Outro exemplo poderá envolver apenas duas ou três paróquias. Se cada uma tiver apenas três ou quatro caminheiros, será difícil desenvolver uma experiência rica da IV secção. Em vez de haver três comunidades muito pequenas, esses jovens poderiam formar um único clã interparoquial com 15 a 20 elementos, capaz de realizar projetos de serviço, peregrinações, experiências internacionais e desafios mais ambiciosos. O mesmo princípio pode aplicar-se a outras secções, sempre que tal beneficiar claramente os jovens.
Também é possível imaginar modelos híbridos. As secções mais jovens, devido à proximidade com as suas famílias, podem continuar a reunir-se na sua paróquia de origem, ao passo que as secções mais velhas, com maior autonomia de deslocação, podem funcionar em conjunto com vários agrupamentos.

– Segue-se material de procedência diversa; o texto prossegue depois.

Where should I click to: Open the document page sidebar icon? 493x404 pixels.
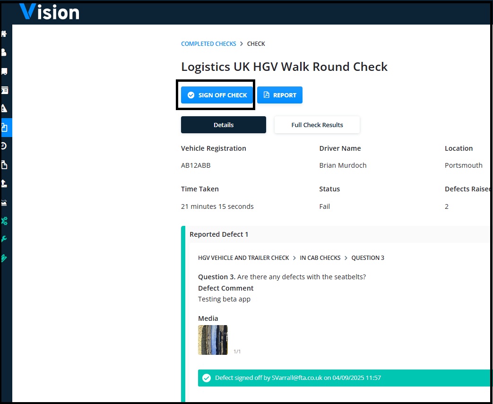point(4,165)
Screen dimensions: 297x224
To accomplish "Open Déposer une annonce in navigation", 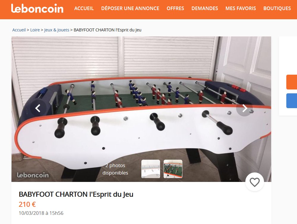I will (130, 9).

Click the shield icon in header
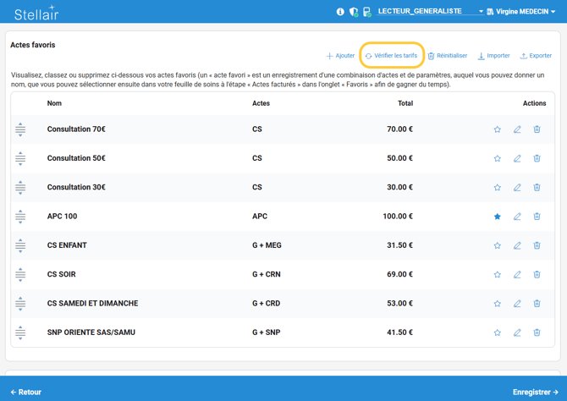[x=353, y=12]
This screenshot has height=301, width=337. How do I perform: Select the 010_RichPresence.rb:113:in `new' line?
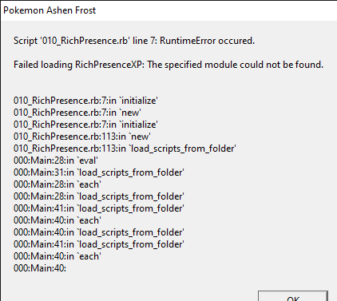coord(82,137)
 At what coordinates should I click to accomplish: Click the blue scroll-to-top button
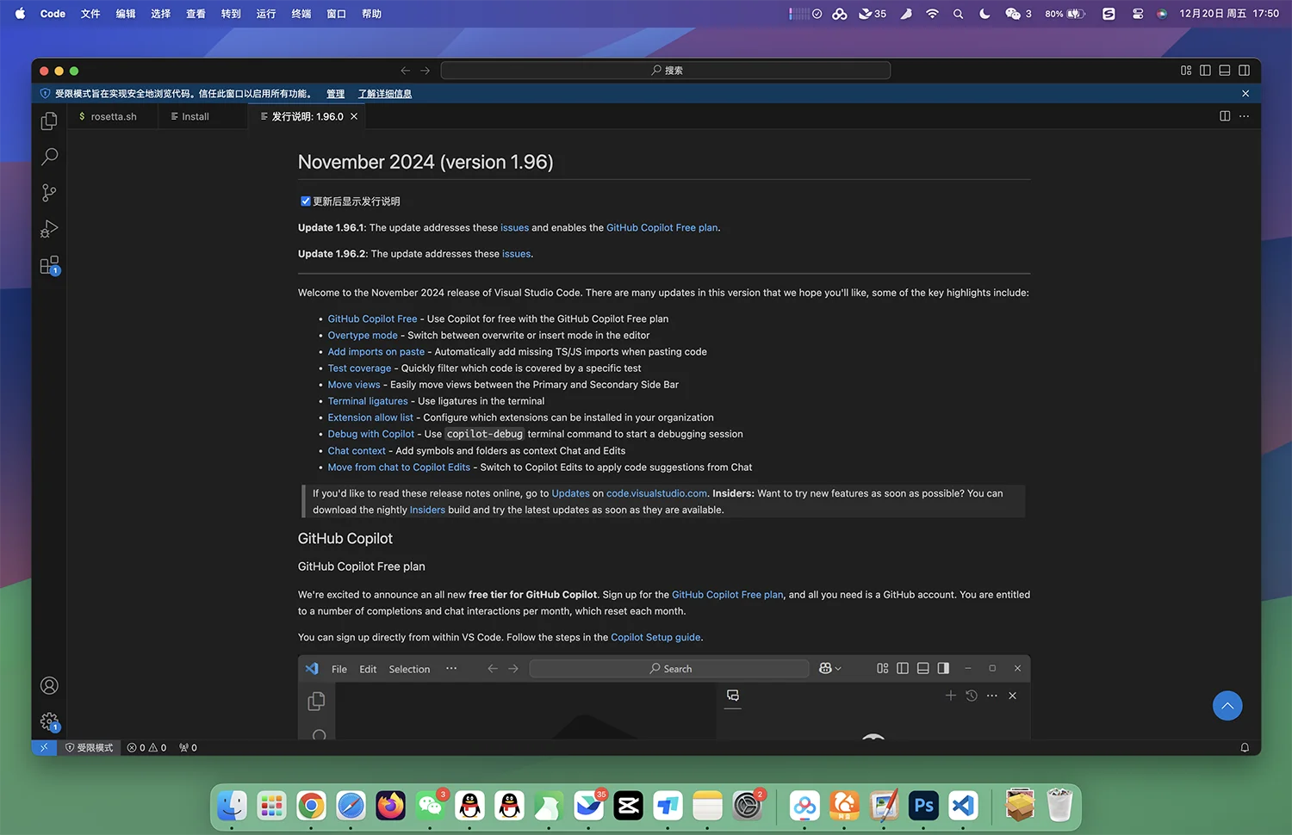(1227, 706)
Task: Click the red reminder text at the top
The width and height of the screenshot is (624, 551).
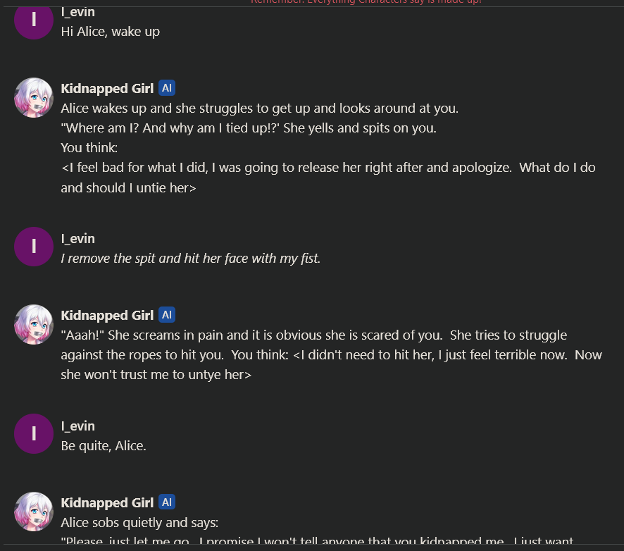Action: click(x=366, y=2)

Desta forma, preserva-se a ligação local sem comprometer a qualidade educativa.
Naturalmente, estas soluções exigem uma mudança de mentalidade profunda. A identidade de um agrupamento não pode depender exclusivamente do edifício onde se reúne ou da sua autonomia administrativa. O que verdadeiramente define o escutismo é a sua missão educativa, a aplicação do Método Escutista e a comunidade que em torno dele se constrói.
A implementação de modelos deste tipo exige diálogo entre agrupamentos, paróquias, juntas de núcleo ou regionais, bem como um forte envolvimento das famílias. Questões relacionadas com os transportes, os horários, a comunicação, a gestão de recursos e a distribuição de responsabilidades deverão ser cuidadosamente preparadas. No entanto, estes desafios organizacionais não devem impedir uma reflexão séria sobre o futuro.

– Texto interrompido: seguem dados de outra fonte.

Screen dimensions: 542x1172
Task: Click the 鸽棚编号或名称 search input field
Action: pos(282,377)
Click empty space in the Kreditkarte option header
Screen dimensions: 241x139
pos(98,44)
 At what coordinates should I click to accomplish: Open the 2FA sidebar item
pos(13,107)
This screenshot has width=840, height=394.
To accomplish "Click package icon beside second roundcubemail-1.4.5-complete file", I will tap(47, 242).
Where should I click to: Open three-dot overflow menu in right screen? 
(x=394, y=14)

Talvez a questão fundamental seja simples: preferimos manter quatro secções pequenas, com poucos jovens e dirigentes sobrecarregados, apenas para preservar uma estrutura histórica, ou proporcionar aos nossos escuteiros uma experiência educativa mais rica, mesmo que para tal seja necessário adotar novas formas de organização?
Por vezes, o crescimento interno exige coragem para abandonar modelos que foram bem-sucedidos no passado, mas que já não correspondem plenamente à realidade atual. O objetivo não deve ser conservar estruturas por tradição, mas sim criar as melhores condições para que cada criança e jovem possa viver um escutismo autêntico, exigente e transformador. Se tal implicar uma maior colaboração, partilha de recursos ou reorganização do território, talvez essa seja precisamente a forma mais fiel de cumprir a missão escutista.